Sam whimpered again, and Dean unconsciously ran his fingers through Sam's hair, soothing him. But what was so great about normal, anyway? Even with that storybook life, there was no guarantee of "Happily Ever After". Jess could have been having an affair with Sam's business partner, left him, took the kids, and put him through another version of Hell. Or worse, kids get hurt, sick, even die. They saw it way too often. Children make such good victims because they aren't very strong. The "normal" life still includes crime, infidelity, illness, accidents, crushed hopes, broken dreams. Sam never saw that side of things. Dean was the one who saw this part. The things he wanted nothing to do with. The pain that comes with hunting is nothing compared to the pain the normal people could go through. Maybe Sam's fairy-tale life would have ended in divorce lawyers or heart-wrenching medical decisions. But maybe not. Maybe Sam would have been one of the ones who actually made it. And Dean wished to hell he'd had a chance to try. The reason Dean did what he did was so that other people could have that safe existence. But he couldn't give it to the most important person in his life.

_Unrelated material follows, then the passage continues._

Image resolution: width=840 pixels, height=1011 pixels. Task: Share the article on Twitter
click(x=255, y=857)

Looking down at his brother, who had settled down and seemed to be sleeping peacefully at last, he said what he could never say to a conscious Sam. "I'm so sorry, little brother. I know you loved her. I know you wanted more than a hunter's life. And I'd die to be able to give you that. 2.5 kids, white picket fence, dog in the yard. Wish I could get that for you, bro, like I got Dad to let you play soccer in junior high. Wish it was that easy."

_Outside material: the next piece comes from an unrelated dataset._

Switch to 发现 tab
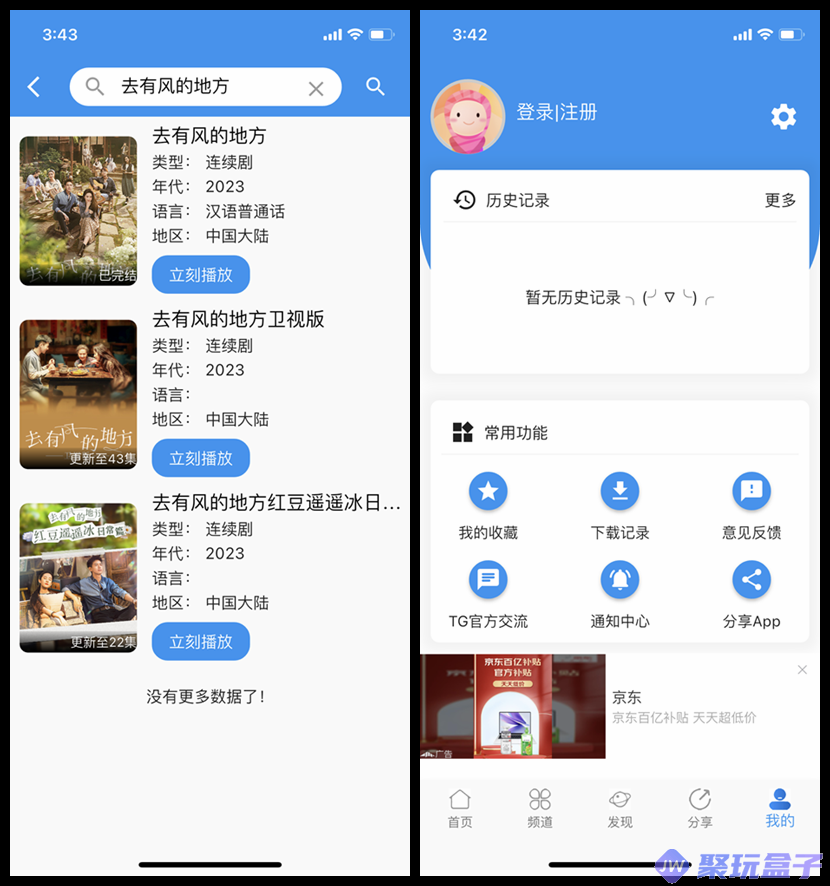The image size is (830, 886). point(620,808)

With that, Dean slid down onto the bed, pulled the covers up around himself and Sam, as the earlier thrashing had left them in a pile around Sam's knees, and closed his eyes. After several minutes, his breathing evened out. Another five minutes past before Sam dared to open his eyes. Dean would kill him if he knew Sam had heard that. Sam took in his brother's haggard face, knowing that Dean hadn't been sleeping any better than he had. "I know you would, Dean. And the fact that you can't doesn't take away from that any. Thanks." He paused for a moment, looking at the ceiling, knowing that somewhere in his subconscious Dean heard him. Maybe they've eventually be able to have these conversations when both of them were awake. Then again, maybe pigs would sprout wings and eat all the pigeons, then Dean wouldn't have to scrub pigeon crap off the Impala. "And just so you know, I would have named my son Dean."
With that, he turned over, smiling as even in his sleep, Dean's hand fell on Sam's shoulder. And they both lived happily ever after. Well, maybe not. But they both slept peacefully for the rest of the night.